Oh thank you. I am familiar with nextLine() already should had though of that.
0

You can also initialize the Scanner this way:

Scanner sc = new Scanner(System.in).useDelimiter("\\n");

So that it delimits input using a new line character.

With this approach you can use sc.next() to get the whole line in a String.

Update

As the documentation says:

A Scanner breaks its input into tokens using a delimiter pattern, which by default matches whitespace. The resulting tokens may then be converted into values of different types using the various next methods.

An example taking from the same page:

The scanner can also use delimiters other than whitespace.
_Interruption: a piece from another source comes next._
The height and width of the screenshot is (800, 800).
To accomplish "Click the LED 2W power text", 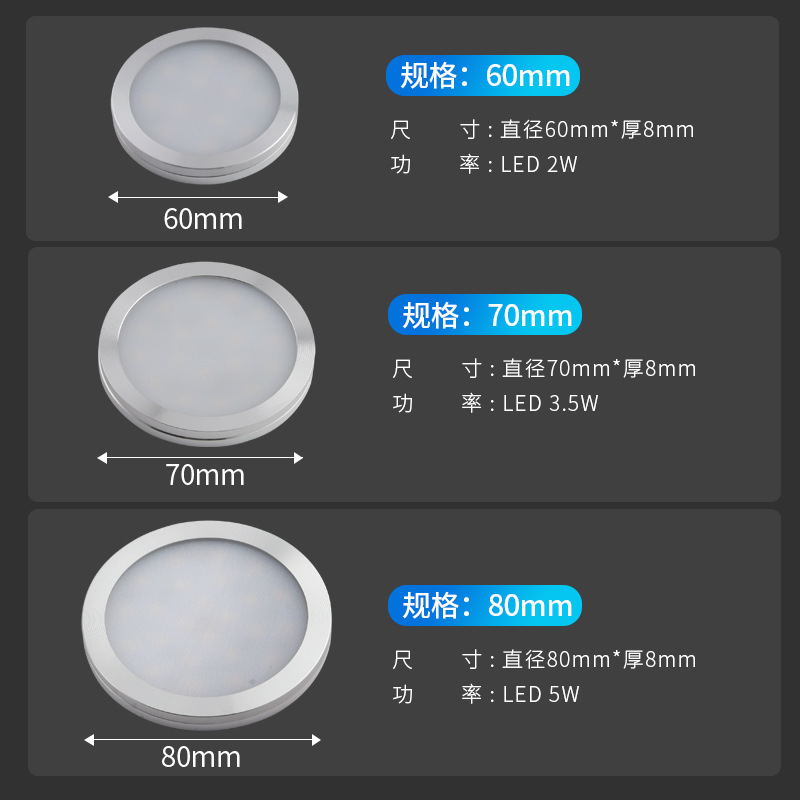I will 539,165.
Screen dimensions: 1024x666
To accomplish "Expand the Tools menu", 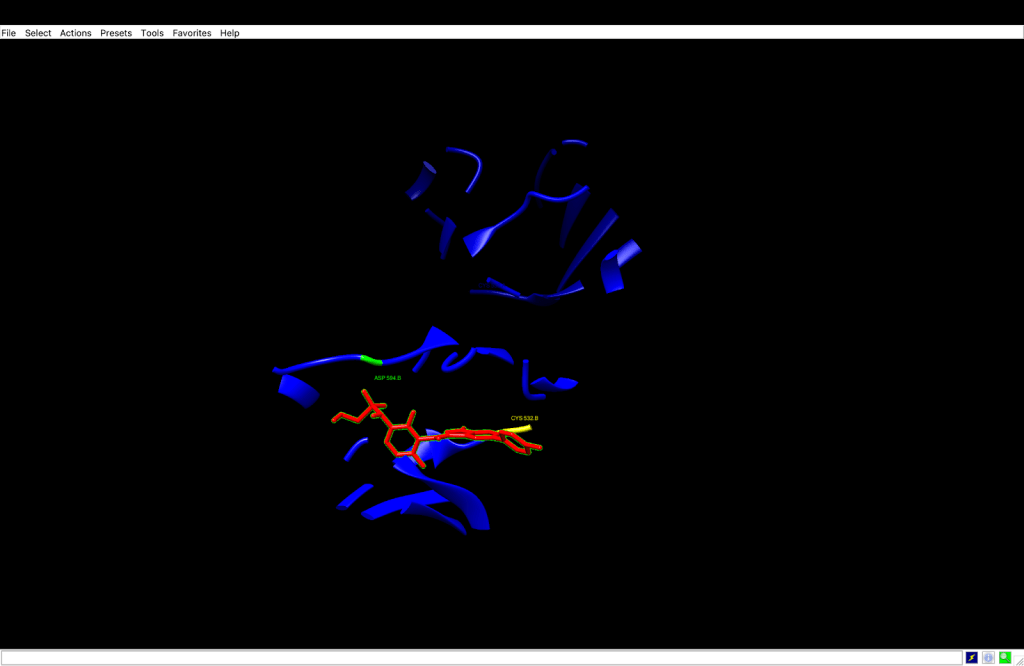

This example reads several items in from a string:

String input = "1 fish 2 fish red fish blue fish";
Scanner s = new Scanner(input).useDelimiter("\\s*fish\\s*");
System.out.println(s.nextInt());
System.out.println(s.nextInt());
System.out.println(s.next());
System.out.println(s.next());
s.close(); 

prints the following output:

1
2
red
blue

All this is made using the useDelimiter method.

In this case as you want/need to read the whole line, then your useDelimiter must have a pattern that allows read the whole line, that's why you can use \n, so you can do:

Scanner sc = new Scanner(System.in).useDelimiter("\\n");

1 Comment

I am unfamiliar with the delimiter. what exactly is happening here, why use the \n and not a symbol for a space?